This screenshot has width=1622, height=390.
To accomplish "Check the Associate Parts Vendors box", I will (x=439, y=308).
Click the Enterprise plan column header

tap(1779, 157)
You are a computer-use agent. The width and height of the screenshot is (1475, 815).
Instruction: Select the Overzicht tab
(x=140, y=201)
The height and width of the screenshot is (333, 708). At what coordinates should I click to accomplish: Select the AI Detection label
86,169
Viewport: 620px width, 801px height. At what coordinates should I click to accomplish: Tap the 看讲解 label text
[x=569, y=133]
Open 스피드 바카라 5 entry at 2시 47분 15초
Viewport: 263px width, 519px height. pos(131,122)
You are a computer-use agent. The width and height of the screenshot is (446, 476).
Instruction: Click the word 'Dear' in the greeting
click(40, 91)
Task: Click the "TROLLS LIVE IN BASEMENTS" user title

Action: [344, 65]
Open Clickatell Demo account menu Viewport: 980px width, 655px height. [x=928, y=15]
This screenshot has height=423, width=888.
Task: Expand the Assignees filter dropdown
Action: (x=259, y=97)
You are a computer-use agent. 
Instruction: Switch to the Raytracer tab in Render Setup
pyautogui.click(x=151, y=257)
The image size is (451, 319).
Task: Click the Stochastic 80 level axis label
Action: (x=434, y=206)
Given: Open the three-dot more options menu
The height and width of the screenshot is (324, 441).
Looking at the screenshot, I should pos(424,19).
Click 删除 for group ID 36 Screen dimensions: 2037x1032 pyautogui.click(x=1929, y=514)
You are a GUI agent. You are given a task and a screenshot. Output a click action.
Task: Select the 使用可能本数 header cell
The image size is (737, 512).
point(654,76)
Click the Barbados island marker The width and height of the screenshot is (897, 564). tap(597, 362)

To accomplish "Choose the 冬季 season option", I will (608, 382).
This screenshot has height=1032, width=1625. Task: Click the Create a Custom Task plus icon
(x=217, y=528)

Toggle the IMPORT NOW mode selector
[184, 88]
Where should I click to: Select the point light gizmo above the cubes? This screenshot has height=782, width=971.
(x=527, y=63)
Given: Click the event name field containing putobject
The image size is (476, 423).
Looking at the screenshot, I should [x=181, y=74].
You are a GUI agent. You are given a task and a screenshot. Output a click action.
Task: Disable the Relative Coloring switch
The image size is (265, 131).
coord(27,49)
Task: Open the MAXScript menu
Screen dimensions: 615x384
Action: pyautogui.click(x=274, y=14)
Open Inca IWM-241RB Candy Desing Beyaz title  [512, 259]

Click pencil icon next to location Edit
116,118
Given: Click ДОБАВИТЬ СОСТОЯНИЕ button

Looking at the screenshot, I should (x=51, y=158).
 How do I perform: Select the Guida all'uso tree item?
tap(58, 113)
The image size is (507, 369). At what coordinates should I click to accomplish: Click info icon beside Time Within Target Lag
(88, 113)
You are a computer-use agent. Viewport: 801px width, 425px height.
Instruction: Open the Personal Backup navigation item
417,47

........

■ EXERCISE AIM
Express every line from the one containing "Open Clickatell Demo" through the end of the entries as a JSON list of strings, one string per line, leaving out blank lines.

■ RESPONSE TO THE TASK
[
  "Open Clickatell Demo account menu Viewport: 980px width, 655px height. [x=928, y=15]",
  "This screenshot has height=423, width=888.",
  "Task: Expand the Assignees filter dropdown",
  "Action: (x=259, y=97)",
  "You are a computer-use agent. ",
  "Instruction: Switch to the Raytracer tab in Render Setup",
  "pyautogui.click(x=151, y=257)",
  "The image size is (451, 319).",
  "Task: Click the Stochastic 80 level axis label",
  "Action: (x=434, y=206)",
  "Given: Open the three-dot more options menu",
  "The height and width of the screenshot is (324, 441).",
  "Looking at the screenshot, I should pos(424,19).",
  "Click 删除 for group ID 36 Screen dimensions: 2037x1032 pyautogui.click(x=1929, y=514)",
  "You are a GUI agent. You are given a task and a screenshot. Output a click action.",
  "Task: Select the 使用可能本数 header cell",
  "The image size is (737, 512).",
  "point(654,76)",
  "Click the Barbados island marker The width and height of the screenshot is (897, 564). tap(597, 362)",
  "To accomplish \"Choose the 冬季 season option\", I will (608, 382).",
  "This screenshot has height=1032, width=1625. Task: Click the Create a Custom Task plus icon",
  "(x=217, y=528)",
  "Toggle the IMPORT NOW mode selector",
  "[184, 88]",
  "Where should I click to: Select the point light gizmo above the cubes? This screenshot has height=782, width=971.",
  "(x=527, y=63)",
  "Given: Click the event name field containing putobject",
  "The image size is (476, 423).",
  "Looking at the screenshot, I should [x=181, y=74].",
  "You are a GUI agent. You are given a task and a screenshot. Output a click action.",
  "Task: Disable the Relative Coloring switch",
  "The image size is (265, 131).",
  "coord(27,49)",
  "Task: Open the MAXScript menu",
  "Screen dimensions: 615x384",
  "Action: pyautogui.click(x=274, y=14)",
  "Open Inca IWM-241RB Candy Desing Beyaz title  [512, 259]",
  "Click pencil icon next to location Edit",
  "116,118",
  "Given: Click ДОБАВИТЬ СОСТОЯНИЕ button",
  "Looking at the screenshot, I should (x=51, y=158).",
  " How do I perform: Select the Guida all'uso tree item?",
  "tap(58, 113)",
  "The image size is (507, 369). At what coordinates should I click to accomplish: Click info icon beside Time Within Target Lag",
  "(88, 113)",
  "You are a computer-use agent. Viewport: 801px width, 425px height.",
  "Instruction: Open the Personal Backup navigation item",
  "417,47"
]